I'm writing a little C++ program for myself. At the begining of it, I read a file all the way to the bottom, and later on, right before the program ends, I need to read that file again from the begining.
My question is, is it more efficient to have the file open during the execution (even thought I won't be using it) and just rewind it when I need it again, or should I close it the first time and then open it again when I need it?

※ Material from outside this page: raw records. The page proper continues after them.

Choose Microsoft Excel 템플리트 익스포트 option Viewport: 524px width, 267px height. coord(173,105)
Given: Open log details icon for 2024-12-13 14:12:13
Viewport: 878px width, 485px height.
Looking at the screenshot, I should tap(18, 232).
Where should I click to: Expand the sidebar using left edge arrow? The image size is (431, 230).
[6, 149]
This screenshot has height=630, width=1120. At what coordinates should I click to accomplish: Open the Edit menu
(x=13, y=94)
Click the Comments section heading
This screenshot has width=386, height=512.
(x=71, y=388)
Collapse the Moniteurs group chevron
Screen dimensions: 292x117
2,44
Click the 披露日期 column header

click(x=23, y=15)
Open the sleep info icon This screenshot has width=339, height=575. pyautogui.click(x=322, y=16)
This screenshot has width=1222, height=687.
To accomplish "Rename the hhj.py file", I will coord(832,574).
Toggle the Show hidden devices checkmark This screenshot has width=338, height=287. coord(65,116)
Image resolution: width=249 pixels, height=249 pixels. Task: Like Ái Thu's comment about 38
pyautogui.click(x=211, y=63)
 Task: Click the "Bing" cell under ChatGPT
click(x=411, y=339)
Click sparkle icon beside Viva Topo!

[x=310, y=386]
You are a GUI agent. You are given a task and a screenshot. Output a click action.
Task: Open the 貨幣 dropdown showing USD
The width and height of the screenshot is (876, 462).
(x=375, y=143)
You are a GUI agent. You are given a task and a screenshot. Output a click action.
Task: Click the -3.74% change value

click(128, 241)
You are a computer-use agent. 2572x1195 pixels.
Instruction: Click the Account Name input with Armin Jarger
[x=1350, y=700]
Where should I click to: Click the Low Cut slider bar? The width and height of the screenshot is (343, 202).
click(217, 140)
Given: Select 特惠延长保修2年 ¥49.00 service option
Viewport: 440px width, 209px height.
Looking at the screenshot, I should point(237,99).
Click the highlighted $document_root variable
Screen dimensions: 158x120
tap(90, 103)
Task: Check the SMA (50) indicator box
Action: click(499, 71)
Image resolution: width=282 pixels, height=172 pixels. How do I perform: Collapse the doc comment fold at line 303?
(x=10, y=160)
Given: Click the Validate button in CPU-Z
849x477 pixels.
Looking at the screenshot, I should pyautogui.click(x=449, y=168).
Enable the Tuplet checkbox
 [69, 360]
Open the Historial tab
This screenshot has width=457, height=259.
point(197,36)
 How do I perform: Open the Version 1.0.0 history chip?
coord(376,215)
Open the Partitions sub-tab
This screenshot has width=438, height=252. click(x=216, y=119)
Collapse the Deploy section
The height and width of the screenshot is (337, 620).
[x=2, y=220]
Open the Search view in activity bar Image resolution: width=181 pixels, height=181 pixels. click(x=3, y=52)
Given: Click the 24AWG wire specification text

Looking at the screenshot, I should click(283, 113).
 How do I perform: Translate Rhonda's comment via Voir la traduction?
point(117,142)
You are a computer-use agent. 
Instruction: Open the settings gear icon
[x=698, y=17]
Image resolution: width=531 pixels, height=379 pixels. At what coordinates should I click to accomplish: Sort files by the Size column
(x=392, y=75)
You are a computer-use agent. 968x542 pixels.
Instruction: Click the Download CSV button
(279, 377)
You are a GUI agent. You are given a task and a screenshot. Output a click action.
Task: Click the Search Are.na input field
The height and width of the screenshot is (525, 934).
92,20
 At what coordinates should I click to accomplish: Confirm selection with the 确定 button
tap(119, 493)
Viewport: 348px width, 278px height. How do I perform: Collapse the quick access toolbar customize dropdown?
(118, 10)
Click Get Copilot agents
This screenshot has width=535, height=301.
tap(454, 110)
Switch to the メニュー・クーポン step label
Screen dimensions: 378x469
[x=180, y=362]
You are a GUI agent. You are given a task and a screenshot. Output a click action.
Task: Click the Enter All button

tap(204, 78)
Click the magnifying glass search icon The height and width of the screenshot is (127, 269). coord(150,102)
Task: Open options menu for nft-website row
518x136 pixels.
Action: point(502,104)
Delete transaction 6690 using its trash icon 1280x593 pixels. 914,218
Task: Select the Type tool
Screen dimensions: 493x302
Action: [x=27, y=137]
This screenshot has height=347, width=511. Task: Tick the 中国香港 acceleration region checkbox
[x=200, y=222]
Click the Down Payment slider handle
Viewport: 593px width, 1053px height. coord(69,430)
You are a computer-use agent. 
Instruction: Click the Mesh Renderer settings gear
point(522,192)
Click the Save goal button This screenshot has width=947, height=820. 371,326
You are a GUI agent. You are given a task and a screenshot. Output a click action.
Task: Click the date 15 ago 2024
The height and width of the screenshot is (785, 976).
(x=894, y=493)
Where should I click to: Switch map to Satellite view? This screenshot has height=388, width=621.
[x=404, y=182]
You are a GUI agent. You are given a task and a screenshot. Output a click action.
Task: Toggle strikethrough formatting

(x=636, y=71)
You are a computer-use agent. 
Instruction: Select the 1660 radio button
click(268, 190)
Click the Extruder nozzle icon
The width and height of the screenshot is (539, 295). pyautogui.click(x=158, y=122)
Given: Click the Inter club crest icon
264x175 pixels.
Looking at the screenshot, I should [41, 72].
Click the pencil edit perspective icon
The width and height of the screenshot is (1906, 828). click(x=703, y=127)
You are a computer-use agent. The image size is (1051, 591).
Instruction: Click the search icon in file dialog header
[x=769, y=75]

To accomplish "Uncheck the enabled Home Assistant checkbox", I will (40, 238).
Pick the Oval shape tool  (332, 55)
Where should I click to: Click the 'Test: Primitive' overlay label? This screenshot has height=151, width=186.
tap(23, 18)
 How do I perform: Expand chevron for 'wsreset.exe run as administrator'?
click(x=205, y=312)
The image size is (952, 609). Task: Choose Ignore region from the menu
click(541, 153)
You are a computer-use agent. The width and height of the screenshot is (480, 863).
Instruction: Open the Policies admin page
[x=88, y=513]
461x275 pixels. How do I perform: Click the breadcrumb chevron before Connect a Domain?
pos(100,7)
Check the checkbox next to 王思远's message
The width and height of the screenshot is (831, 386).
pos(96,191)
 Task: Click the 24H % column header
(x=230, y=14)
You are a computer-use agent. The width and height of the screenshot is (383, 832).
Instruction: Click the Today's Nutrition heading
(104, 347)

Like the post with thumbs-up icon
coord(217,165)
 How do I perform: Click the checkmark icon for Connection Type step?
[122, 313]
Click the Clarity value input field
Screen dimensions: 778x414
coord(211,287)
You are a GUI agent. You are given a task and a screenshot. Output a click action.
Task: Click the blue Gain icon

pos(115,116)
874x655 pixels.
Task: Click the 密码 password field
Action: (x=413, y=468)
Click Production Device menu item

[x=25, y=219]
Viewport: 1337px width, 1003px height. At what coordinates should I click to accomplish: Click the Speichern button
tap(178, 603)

Edit: Just to clarify, my question is not only related to the specific project that I'm working on. It is really small (less than 300 lines of code), so there won't be any noticeable performance difference. I'm asking about opening, closing and "rewinding" files in general, so it's aplicable to other big projects were performance and memory may actually matter

- 499
- 5
- 14
-
2If you have a method, have you tried both and tested the time it takes? – Fantastic Mr Fox Oct 14 '15 at 20:16
-
6First rule of optimizing C++ code: Measure everything. – Baum mit Augen Oct 14 '15 at 20:16
-
If you are not using the file you should probably close it so you are not tying it up. – NathanOliver Oct 14 '15 at 20:17
-
3Why do you read it twice in the first place? if you keep it open - then you're not expecting a change in content... – sara Oct 14 '15 at 20:18
-
1In general, it's faster to leave it open, as a "rewind" usually just resets the file offset. But specifics matter. For what it's worth, since in most cases all the file metadata will be cached, the difference might not even be measurable. – Andrew Henle Oct 14 '15 at 20:18
-
Unfortunately rewinding a file efficiently often involves OS specific methods so the best generic C++ code can do is often to close the file. The way caches interact with the file is implementation specific and rewind versus reopen may vary in performance by OS, YMMV. – Michael Shopsin Oct 14 '15 at 20:29
3 Answers
If you close and open the file, the OS definitely need to update system lock for the file and list of resources (opened files) of your process. Furthermore close and open operation are two systems calls (kernel calls) and system call is not cheap. Every system call require translating of virtual address.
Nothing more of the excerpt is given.